A Girl Solves a Mystery

Ruth Joffre

Case #: 004 a.k.a. Is Papá Really Working Late?
Principal Investigator: Imelda Gutiérrez
Case Status: Closed

Case Summary

Investigator was tipped off on the night of June 3 by suspect’s surprise announcement that he had to “get back to the office” to “work late” even though Mamá had prepared his favorite (arroz con mariscos) and his job (as a mid-level administrator at a water & power utility) had never required after-hours work before, except in the case of natural disaster, such as a flood.

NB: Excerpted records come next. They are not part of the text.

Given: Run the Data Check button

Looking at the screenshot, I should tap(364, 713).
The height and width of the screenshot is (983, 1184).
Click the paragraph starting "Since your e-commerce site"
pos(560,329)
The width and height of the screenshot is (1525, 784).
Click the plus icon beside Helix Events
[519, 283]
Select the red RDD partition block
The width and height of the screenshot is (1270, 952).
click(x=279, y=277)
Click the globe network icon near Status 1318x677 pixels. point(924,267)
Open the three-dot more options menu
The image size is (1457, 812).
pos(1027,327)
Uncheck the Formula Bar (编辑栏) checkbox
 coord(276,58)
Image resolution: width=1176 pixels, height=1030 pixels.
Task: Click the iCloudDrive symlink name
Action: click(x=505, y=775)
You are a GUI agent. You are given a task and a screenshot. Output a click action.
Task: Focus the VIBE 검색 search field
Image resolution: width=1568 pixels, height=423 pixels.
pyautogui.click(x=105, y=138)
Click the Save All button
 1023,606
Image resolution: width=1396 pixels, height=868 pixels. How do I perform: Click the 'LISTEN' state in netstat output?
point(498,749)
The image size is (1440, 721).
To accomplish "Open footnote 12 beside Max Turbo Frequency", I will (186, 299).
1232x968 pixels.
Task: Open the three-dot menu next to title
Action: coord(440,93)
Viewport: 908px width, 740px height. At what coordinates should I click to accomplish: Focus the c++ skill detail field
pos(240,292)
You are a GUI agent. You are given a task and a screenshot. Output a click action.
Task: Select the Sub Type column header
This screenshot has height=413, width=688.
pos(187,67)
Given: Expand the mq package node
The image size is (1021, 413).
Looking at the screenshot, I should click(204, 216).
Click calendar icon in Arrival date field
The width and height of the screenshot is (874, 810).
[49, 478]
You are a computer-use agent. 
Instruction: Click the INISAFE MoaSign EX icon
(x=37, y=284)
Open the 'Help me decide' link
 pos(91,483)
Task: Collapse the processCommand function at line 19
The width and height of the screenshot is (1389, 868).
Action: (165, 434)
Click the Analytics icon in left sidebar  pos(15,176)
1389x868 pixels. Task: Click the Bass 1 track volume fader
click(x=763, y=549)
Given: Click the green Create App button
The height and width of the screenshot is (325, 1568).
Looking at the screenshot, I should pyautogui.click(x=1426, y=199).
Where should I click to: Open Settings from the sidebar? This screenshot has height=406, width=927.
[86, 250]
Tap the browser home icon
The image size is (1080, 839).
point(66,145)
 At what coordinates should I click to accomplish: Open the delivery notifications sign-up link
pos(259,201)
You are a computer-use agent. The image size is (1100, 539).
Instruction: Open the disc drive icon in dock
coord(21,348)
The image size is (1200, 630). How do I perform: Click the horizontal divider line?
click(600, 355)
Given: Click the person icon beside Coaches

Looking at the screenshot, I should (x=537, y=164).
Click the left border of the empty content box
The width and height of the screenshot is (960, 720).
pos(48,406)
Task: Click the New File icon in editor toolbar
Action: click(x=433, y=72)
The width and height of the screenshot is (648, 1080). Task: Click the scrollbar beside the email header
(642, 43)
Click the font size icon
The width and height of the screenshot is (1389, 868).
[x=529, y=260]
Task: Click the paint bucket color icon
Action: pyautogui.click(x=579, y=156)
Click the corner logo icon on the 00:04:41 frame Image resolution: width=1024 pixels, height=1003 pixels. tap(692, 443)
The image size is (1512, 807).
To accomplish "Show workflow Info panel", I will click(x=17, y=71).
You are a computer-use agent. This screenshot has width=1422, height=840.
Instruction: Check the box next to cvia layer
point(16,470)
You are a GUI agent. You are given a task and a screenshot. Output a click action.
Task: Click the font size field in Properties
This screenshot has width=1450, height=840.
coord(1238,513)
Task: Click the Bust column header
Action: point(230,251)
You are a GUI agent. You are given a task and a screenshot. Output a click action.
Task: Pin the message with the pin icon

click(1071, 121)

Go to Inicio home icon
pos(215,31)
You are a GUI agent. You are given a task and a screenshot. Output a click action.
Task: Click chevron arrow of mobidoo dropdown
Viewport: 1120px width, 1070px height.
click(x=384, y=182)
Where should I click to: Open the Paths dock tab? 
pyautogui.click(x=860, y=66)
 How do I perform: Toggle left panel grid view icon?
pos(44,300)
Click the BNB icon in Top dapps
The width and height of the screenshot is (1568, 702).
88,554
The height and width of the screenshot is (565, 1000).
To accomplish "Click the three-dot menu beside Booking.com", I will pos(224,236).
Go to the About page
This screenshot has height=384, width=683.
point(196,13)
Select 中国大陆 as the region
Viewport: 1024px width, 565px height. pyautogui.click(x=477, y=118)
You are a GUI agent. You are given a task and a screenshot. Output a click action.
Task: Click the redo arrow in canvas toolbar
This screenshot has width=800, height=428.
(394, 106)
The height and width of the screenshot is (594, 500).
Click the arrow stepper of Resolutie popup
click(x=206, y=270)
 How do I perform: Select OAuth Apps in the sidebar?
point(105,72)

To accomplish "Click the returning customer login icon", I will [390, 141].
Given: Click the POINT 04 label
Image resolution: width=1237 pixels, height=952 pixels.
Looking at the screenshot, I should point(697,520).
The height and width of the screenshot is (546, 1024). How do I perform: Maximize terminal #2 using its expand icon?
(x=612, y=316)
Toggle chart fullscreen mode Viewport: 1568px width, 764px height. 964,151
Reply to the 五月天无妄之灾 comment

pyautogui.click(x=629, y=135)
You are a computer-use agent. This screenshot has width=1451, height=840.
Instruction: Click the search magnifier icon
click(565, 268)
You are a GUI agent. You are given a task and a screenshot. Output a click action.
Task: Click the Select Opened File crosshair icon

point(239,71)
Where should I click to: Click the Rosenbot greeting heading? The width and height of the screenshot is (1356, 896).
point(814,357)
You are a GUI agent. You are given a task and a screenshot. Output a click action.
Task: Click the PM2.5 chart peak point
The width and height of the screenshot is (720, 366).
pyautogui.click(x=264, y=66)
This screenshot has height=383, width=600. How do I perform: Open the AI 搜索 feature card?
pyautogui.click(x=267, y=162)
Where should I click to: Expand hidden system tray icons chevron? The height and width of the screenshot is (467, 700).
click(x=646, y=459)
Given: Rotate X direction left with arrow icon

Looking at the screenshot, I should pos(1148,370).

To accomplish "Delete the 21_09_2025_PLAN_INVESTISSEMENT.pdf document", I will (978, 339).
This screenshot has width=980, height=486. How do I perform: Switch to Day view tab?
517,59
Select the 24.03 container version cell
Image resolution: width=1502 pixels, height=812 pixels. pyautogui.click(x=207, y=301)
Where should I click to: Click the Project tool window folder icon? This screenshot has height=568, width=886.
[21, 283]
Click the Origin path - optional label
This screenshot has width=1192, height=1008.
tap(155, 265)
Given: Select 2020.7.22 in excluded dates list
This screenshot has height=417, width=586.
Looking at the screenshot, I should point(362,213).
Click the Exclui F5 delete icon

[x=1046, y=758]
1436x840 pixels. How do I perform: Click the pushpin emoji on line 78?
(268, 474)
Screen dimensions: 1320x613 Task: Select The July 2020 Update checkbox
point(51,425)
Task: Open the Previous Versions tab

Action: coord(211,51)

The weather being 75° and sunny at 6:45 PM, his statement was deemed suspicious but not wholly outside the realm of possibility. Investigations did not commence until suspect used this excuse a second night in a row without further elaboration—at which point this investigator threw a graphing calculator into a backpack and proclaimed she was going to Ximena’s to work on algebra homework so that she might follow suspect on her bike and begin gathering evidence. Investigator quickly realized that suspect was not, in fact, returning to work, but was, instead, stopping at a convenience store for a pack of cigarettes and a box of condoms on the way to meet his mistress at her condo—a duplex. Three nights surveillance was enough to secure photos of the two of them together, as well as the name of the woman (Patricia) and her profession (as a customer service representative at the very same utility where suspect has worked the last eleven years). This evidence has been collated and presented to investigator’s mother.

Investigative Notes

June 4, 9:42 PM

Suspect has entered the domicile of a woman who greeted him at the door with a lingering hug—investigator notes, hopefully, that the two did not kiss. But there is little doubt, at this hour, what is happening behind closed doors.

June 5, 7:47 PM

Suspect seemed especially eager to “get back to work” after dinner this evening. So much so that when he picked up his keys with a little extra pep in his step Mamá gave him a look like, cabrón, you is lying to me—but she let him go anyway. This investigator wonders why.

June 7, 1:22 AM

Last night being Friday, this investigator was able to convince her mother that she was going to a sleepover at Ximena’s when in fact she was conducting a stakeout at Patricia’s condo in hopes of securing photographic proof of the affair. Such evidence was secured by hiding in the bushes just to the right of the duplex’s front door and waiting for Patricia to answer. Again, the two deceitful lovers entered into a lingering embrace. Closer inspection of the photo, however, revealed that he had not moved to kiss her neck or grab her ass but had instead buried his face in her shoulder, his features contorted, as if succumbing to a sob. A lamp has remained lit in the living room window ever since, and just now the suspect stumbled onto the porch, beer bottle in hand, looking like the life had been sucked from his body through his cheeks, leaving him hollow, sickly. He coughed a miserable wad of phlegm and smoked cigarette after cigarette until even that lost all meaning. He looked, in that moment, like a completely different man.

June 7, 11:43 AM

In presenting Mamá with evidence of her husband’s indiscretions, this investigator was surprised to learn that her mother already knew and had known for some time. “Patricia was an old flame,” she explained, and when they started working together one thing led to another and of course she got pregnant, so Imelda’s mother presented her father with the ultimatum: “Stop seeing that bruja or I kick your ass to the curb and take your paycheck for child support.”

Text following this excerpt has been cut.